Segment Start: Exercise inputs

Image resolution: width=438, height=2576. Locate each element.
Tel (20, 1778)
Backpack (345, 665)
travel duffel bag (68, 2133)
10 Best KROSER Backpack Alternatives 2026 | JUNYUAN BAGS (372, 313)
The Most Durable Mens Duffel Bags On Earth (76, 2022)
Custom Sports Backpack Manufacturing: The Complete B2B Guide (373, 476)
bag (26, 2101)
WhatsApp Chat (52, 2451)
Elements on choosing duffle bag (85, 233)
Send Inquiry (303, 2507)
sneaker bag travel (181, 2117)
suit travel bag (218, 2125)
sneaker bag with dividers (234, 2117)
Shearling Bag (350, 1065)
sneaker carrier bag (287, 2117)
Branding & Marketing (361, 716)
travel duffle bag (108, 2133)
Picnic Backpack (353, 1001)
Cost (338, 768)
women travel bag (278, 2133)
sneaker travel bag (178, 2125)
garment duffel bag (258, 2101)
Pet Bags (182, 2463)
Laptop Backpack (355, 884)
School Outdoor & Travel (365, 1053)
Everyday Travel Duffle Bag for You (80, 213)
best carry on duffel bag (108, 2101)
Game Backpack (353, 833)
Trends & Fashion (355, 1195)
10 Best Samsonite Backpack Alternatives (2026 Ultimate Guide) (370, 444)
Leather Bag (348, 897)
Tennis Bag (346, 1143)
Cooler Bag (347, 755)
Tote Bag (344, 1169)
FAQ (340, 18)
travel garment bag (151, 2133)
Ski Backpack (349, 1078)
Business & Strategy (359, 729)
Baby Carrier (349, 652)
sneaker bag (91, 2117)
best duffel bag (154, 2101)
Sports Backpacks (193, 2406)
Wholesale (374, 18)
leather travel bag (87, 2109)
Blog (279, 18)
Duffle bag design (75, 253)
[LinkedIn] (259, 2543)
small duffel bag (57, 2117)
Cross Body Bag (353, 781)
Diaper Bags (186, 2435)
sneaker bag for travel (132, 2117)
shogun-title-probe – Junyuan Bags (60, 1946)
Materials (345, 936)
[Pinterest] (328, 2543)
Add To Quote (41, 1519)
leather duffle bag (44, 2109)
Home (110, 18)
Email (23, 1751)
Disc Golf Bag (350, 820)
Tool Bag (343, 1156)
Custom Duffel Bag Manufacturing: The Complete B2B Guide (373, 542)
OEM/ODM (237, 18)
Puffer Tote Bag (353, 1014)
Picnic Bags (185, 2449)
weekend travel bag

Segment End: Exercise inputs

> What the task requires: Send back the whole listing above exactly, please.

> Exercise result:
Image resolution: width=438, height=2576. Locate each element.
Tel (20, 1778)
Backpack (345, 665)
travel duffel bag (68, 2133)
10 Best KROSER Backpack Alternatives 2026 | JUNYUAN BAGS (372, 313)
The Most Durable Mens Duffel Bags On Earth (76, 2022)
Custom Sports Backpack Manufacturing: The Complete B2B Guide (373, 476)
bag (26, 2101)
WhatsApp Chat (52, 2451)
Elements on choosing duffle bag (85, 233)
Send Inquiry (303, 2507)
sneaker bag travel (181, 2117)
suit travel bag (218, 2125)
sneaker bag with dividers (234, 2117)
Shearling Bag (350, 1065)
sneaker carrier bag (287, 2117)
Branding & Marketing (361, 716)
travel duffle bag (108, 2133)
Picnic Backpack (353, 1001)
Cost (338, 768)
women travel bag (278, 2133)
sneaker travel bag (178, 2125)
garment duffel bag (258, 2101)
Pet Bags (182, 2463)
Laptop Backpack (355, 884)
School Outdoor & Travel (365, 1053)
Everyday Travel Duffle Bag for You (80, 213)
best carry on duffel bag (108, 2101)
Game Backpack (353, 833)
Trends & Fashion (355, 1195)
10 Best Samsonite Backpack Alternatives (2026 Ultimate Guide) (370, 444)
Leather Bag (348, 897)
Tennis Bag (346, 1143)
Cooler Bag (347, 755)
Tote Bag (344, 1169)
FAQ (340, 18)
travel garment bag (151, 2133)
Ski Backpack (349, 1078)
Business & Strategy (359, 729)
Baby Carrier (349, 652)
sneaker bag (91, 2117)
best duffel bag (154, 2101)
Sports Backpacks (193, 2406)
Wholesale (374, 18)
leather travel bag (87, 2109)
Blog (279, 18)
Duffle bag design (75, 253)
[LinkedIn] (259, 2543)
small duffel bag (57, 2117)
Cross Body Bag (353, 781)
Diaper Bags (186, 2435)
sneaker bag for travel (132, 2117)
shogun-title-probe – Junyuan Bags (60, 1946)
Materials (345, 936)
[Pinterest] (328, 2543)
Add To Quote (41, 1519)
leather duffle bag (44, 2109)
Home (110, 18)
Email (23, 1751)
Disc Golf Bag (350, 820)
Tool Bag (343, 1156)
Custom Duffel Bag Manufacturing: The Complete B2B Guide (373, 542)
OEM/ODM (237, 18)
Puffer Tote Bag (353, 1014)
Picnic Bags (185, 2449)
weekend travel bag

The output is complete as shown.